Lula diz que tirou o Brasil da fome, mas a realidade diz o contrário

Casos recentes envolvendo a distribuição de alimentos em condições precárias voltaram a gerar indignação. Após a repercussão de ações no Maranhão, onde restos de peixes teriam sido entregues à população, agora uma prefeitura na Bahia é alvo de críticas por distribuir peixe estragado a moradores, levantando questionamentos sobre a qualidade e a dignidade das políticas assistenciais.
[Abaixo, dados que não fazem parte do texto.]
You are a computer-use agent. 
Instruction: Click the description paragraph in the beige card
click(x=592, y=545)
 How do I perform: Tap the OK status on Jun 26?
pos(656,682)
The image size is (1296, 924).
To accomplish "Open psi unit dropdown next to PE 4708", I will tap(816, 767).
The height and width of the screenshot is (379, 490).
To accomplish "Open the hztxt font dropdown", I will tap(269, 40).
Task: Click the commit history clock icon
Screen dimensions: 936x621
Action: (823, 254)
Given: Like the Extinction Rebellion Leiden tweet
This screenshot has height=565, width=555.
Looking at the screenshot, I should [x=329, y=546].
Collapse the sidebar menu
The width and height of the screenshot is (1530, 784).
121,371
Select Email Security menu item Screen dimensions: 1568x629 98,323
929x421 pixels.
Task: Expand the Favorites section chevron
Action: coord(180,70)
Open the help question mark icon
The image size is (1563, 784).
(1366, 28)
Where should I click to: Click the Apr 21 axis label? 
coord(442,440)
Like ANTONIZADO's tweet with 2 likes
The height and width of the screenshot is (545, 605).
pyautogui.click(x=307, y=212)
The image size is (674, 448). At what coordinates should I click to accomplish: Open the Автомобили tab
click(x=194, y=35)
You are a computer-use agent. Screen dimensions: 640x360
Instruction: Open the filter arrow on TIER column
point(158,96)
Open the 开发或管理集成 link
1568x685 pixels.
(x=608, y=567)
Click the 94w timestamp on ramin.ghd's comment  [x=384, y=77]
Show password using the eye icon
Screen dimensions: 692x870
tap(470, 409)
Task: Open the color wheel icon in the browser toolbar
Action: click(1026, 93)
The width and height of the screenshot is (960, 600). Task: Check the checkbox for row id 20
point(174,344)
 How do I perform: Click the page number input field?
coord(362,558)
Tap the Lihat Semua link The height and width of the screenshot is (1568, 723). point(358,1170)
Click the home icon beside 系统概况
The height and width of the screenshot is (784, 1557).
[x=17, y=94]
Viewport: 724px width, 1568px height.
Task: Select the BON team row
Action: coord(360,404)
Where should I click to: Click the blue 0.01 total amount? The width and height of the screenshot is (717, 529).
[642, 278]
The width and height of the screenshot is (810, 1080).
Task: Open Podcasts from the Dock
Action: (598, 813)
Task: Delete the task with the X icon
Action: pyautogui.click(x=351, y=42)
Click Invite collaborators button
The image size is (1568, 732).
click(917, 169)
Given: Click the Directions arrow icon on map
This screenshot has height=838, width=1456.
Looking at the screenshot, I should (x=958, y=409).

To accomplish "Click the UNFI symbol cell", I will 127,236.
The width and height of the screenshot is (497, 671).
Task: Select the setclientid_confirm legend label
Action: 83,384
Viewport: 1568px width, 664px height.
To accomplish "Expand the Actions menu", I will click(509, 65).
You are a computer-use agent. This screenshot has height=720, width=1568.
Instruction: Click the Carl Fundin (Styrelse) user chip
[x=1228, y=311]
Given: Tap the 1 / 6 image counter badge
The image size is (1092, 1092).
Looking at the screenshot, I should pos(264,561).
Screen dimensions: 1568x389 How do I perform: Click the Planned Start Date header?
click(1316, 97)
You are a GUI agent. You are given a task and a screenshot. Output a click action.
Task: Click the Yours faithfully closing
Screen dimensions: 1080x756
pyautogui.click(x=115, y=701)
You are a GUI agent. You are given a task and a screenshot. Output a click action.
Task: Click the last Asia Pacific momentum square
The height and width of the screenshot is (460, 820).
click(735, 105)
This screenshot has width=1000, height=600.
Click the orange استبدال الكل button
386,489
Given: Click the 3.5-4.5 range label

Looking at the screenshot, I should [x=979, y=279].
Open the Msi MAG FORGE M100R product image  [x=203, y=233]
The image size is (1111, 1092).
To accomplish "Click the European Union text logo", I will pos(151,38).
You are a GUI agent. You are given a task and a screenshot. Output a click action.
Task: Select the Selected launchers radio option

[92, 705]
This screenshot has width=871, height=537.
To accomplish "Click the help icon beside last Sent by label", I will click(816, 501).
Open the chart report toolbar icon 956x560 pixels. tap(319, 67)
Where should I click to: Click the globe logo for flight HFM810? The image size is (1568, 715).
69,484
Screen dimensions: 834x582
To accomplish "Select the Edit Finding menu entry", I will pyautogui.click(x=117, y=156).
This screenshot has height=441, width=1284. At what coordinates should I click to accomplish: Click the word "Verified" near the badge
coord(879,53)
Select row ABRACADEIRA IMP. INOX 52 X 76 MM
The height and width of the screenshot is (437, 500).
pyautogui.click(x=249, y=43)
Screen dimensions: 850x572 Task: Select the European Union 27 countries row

O episódio contrasta com declarações do presidente Luiz Inácio Lula da Silva, que frequentemente afirma que o Brasil voltou a sair do mapa da fome. Para críticos, situações como essas expõem uma realidade distante do discurso oficial, sugerindo que, em alguns locais, a população ainda enfrenta dificuldades básicas — inclusive no acesso a alimentos em condições adequadas.
Nas redes sociais, internautas reagiram com revolta, apontando que não se trata apenas de assistência, mas de respeito à população mais vulnerável. A distribuição de alimentos deteriorados, além de representar risco à saúde, também simboliza, segundo opositores, a precariedade na execução de políticas públicas que deveriam garantir o mínimo de dignidade.
O contraste entre narrativa e prática reacende o debate sobre a eficácia das ações sociais e a necessidade de maior fiscalização e responsabilidade na gestão de programas voltados ao combate à fome.